2. Physicians Finishing 2nd: In youth sports, all the kids get trophies and cupcakes, even kids like mine who score for the other team sometimes or little Bobby who spends the entire game offsides yet celebrates as though he’s Pele or Messi after every goal. In healthcare, breaking the rules and then celebrating them is a problem but giving one over to the other team (like discharging a patient early to refer them to the right provider or level of care) is actually encouraged. See highlights from our research study on managed care insurers categorizing physician groups based on their decisions, their quality and cost. Click here
3. Inpatient Psych: Data we analyzed and a poll we did around the new demand for IP psych. Click here
4. Autism’s Cliff: It’s a field in the early innings with new advances in treatment and diagnostics and much of the opportunity in the near term around early intervention and finding ways to align payment with faster, more reliable outcomes. Said Allison Lloyd, a therapist in the school system, ‘I think the big thing is who can get to goal faster – the spending, number of kids diagnosed is only going to go up so you need models that work but don’t take 5 years to take effect.
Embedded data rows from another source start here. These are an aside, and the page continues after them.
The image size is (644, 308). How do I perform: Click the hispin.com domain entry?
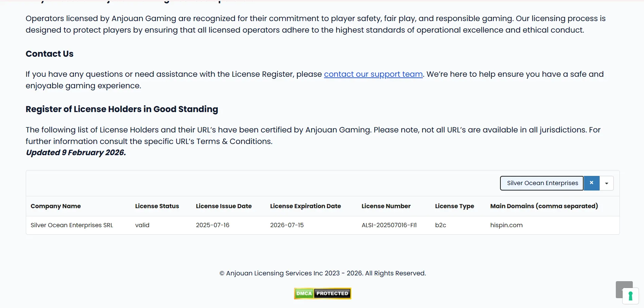tap(506, 225)
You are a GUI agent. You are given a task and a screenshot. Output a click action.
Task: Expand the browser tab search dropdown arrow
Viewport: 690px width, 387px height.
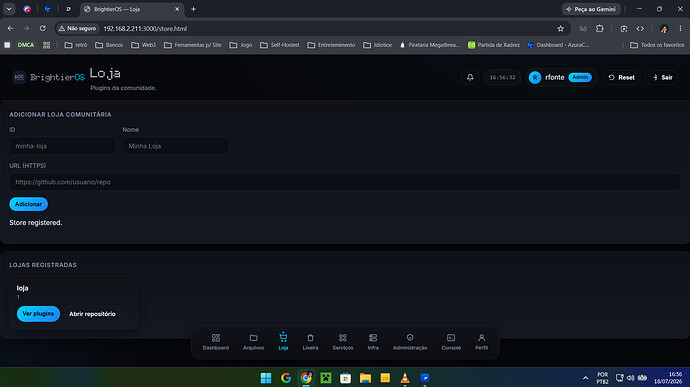(x=9, y=9)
The policymakers, the insurers won’t be that patient’. But there is a looming issue to consider in autism that few are talking about – the kids who will move into teenage years and then young adulthood and leave the security of services and support. Click here for our story.
5. Where Art Thou Behavioral: I was scanning the United Healthcare provider network on my phone the other day. United rents its network to other health insurers, unions and others. On the website you could find pretty much any type of in-network provider, neatly categorized by location, site of care, specialty, zip code – you name it. I was impressed about the ease with which I could find endocrinologists, urgent care, imaging. But there was one condition completely missing, one type of provider nowhere to be found. Behavioral health. There may be a good explanation for this and a spokesperson said they’d look into it. Still, if you’re a provider in this space, and contracted with major health plans like this, you should check these fancy consumer friendly sites – make sure the health plan is doing its part.
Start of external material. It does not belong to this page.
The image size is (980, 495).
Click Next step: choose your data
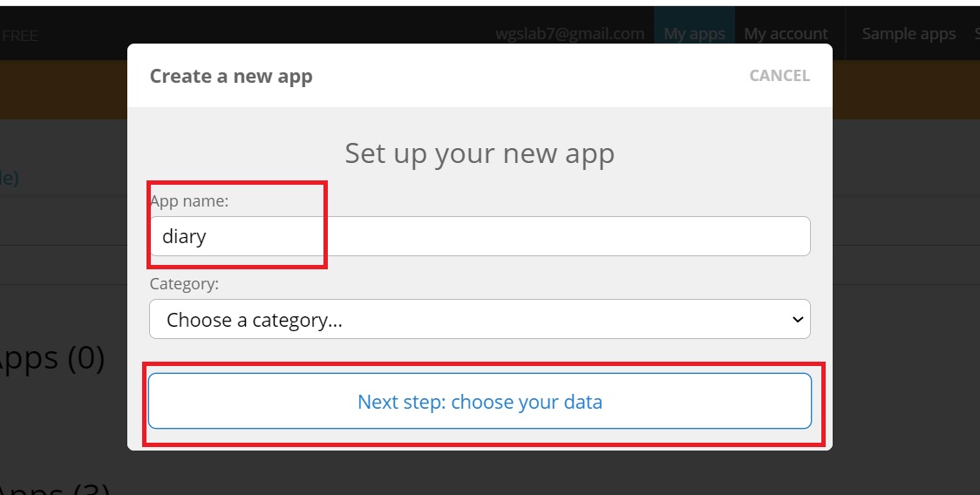[480, 401]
6. Extra Point: My wife wants us to get a camera of some kind to monitor our high schoolers while we’re away this weekend. I think this is nonsense – they will either do something dumb or will do what I think they will do which is play video games, eat pizza, play wiffle ball, not clean up. But I’m living in a fog sometimes about what our kids are and are not capable of, and I sometimes forget that snapgram or instachats—or whatever the kids call this now—are a party of 100 waiting to happen. So maybe a camera isn’t such a horrible idea. A group of physicians we polled are having their own debate about remote monitoring, though their wish list seems far more necessary. 71 of the 106 in the poll said there’s a real place for these tools in value-based medicine. Ideas and unmet needs cited as the things they would like to see: a history of all tests and interactions real-time, automated treatment algorithms, graphical display of deviation from target/baseline by monitoring interval (like every day or week) reports on the frequency of interventions or events, and reimbursement for analyzing data as it comes in. Now this last one caught my attention – in terms of your own companies and how you might think about the services around monitoring as both a revenue generator and a tool to provide better care, and in terms of my own family. If I can get paid in peace and quiet for telling my wife that the invasive home monitor is showing there’s a party at my house, I’m in.